Record extracts –
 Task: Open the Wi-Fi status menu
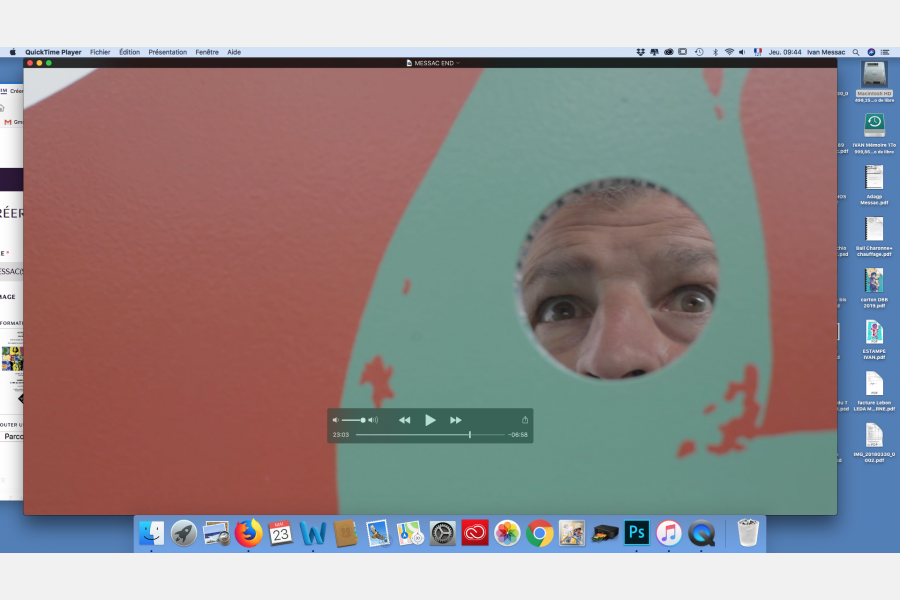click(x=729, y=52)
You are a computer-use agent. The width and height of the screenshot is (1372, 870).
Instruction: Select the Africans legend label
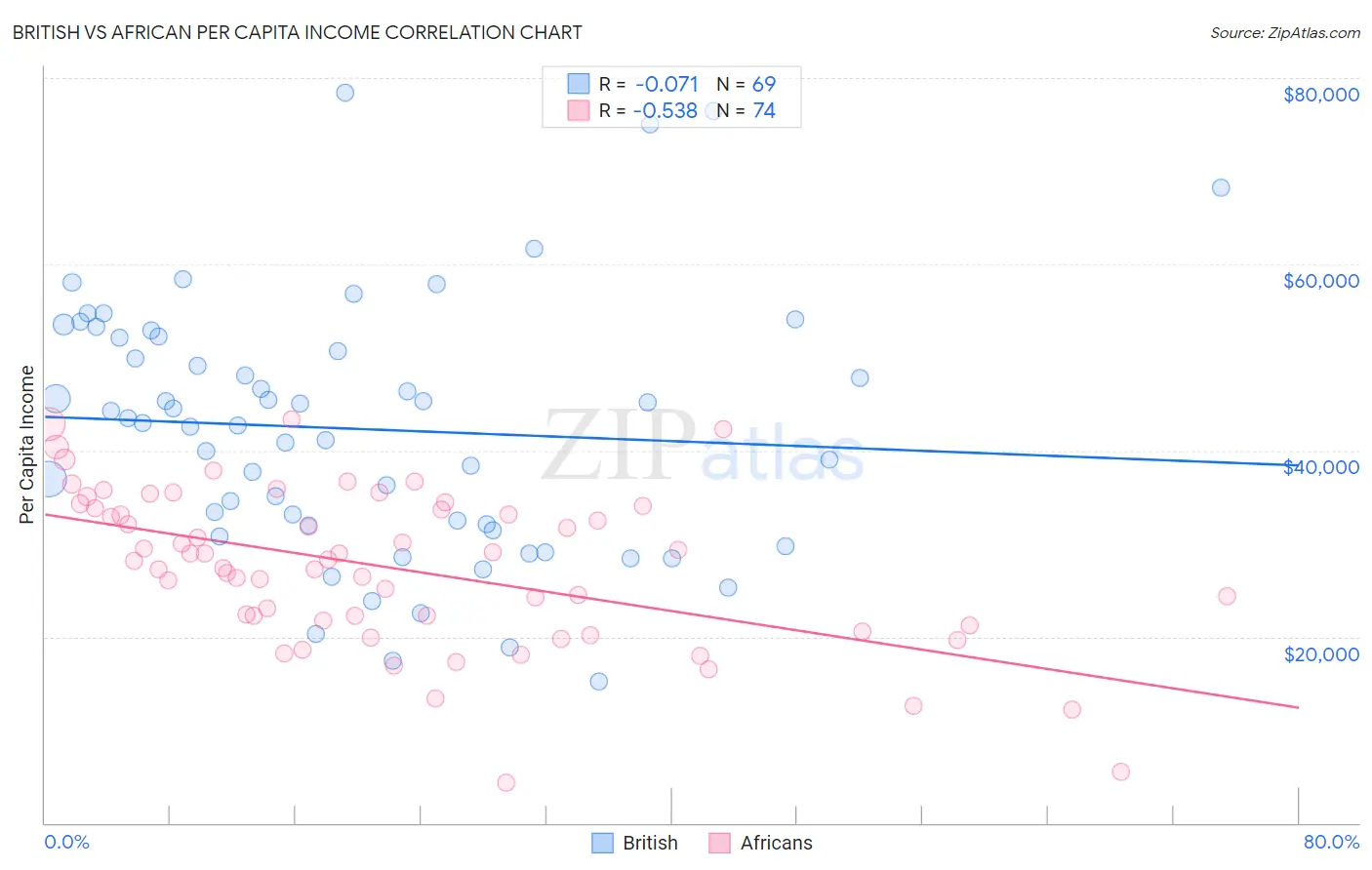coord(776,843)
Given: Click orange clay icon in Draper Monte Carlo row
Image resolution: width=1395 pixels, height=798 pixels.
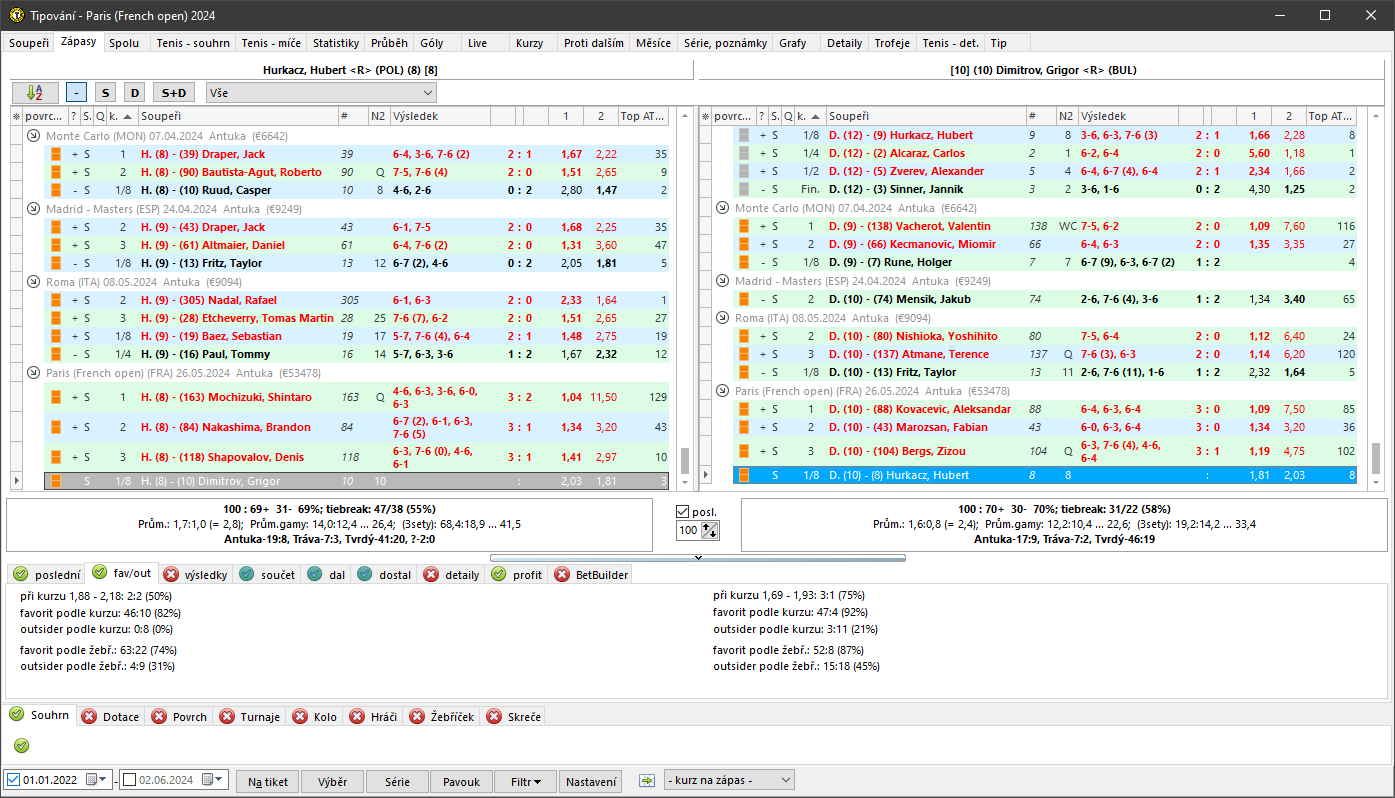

What is expected – Provide the listing above once more, exactly, with the pictures removed.

Final answer –
 Task: Open the Wi-Fi status menu
click(x=729, y=52)
You are a computer-use agent. The width and height of the screenshot is (1372, 870).
Instruction: Select the Africans legend label
coord(776,843)
Given: Click orange clay icon in Draper Monte Carlo row
Image resolution: width=1395 pixels, height=798 pixels.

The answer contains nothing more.